***** Supplied material *****

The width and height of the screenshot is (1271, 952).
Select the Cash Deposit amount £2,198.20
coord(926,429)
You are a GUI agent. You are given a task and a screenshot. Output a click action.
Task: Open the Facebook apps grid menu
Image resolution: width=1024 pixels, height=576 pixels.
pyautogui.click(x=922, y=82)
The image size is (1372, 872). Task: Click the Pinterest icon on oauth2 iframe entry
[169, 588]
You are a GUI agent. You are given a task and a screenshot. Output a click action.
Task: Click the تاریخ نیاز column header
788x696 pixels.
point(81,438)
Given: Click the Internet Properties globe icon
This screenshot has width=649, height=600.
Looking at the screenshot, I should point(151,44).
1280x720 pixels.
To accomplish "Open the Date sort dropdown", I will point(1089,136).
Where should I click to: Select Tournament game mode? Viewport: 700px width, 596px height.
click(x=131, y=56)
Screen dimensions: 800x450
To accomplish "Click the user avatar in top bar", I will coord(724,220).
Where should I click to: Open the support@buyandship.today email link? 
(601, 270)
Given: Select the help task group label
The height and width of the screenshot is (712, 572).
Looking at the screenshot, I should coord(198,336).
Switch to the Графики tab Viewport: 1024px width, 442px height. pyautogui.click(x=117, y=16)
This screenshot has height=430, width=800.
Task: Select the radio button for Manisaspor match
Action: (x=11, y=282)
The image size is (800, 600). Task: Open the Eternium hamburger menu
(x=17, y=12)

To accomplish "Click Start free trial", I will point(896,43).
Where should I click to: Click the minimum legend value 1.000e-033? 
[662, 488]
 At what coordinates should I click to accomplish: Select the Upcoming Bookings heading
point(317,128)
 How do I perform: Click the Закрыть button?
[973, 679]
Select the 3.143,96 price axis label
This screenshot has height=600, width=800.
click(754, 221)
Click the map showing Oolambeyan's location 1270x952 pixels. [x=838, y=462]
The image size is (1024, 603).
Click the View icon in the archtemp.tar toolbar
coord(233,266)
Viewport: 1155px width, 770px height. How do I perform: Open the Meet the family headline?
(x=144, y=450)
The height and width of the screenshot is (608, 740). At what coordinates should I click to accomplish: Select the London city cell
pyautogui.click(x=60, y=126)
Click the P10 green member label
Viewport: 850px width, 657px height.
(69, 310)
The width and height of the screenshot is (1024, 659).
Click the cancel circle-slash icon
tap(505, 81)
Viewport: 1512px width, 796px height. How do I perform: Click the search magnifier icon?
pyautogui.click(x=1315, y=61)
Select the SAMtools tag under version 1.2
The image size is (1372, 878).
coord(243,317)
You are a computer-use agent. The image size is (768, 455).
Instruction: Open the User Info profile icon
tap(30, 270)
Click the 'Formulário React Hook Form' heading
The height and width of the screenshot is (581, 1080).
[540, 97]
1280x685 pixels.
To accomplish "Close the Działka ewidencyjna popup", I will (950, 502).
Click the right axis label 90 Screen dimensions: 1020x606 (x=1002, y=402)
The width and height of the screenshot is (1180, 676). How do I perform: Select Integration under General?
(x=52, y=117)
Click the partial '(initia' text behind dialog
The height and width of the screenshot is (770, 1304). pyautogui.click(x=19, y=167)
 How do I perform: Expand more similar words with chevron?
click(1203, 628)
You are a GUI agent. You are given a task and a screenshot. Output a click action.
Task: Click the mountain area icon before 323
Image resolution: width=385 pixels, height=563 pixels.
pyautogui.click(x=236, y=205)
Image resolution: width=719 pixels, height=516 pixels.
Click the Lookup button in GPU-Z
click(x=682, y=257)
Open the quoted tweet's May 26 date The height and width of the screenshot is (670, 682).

*****

Please show every line of the material that contains the string "axis".

### Finished exercise
Select the 3.143,96 price axis label
Click the right axis label 90 Screen dimensions: 1020x606 (x=1002, y=402)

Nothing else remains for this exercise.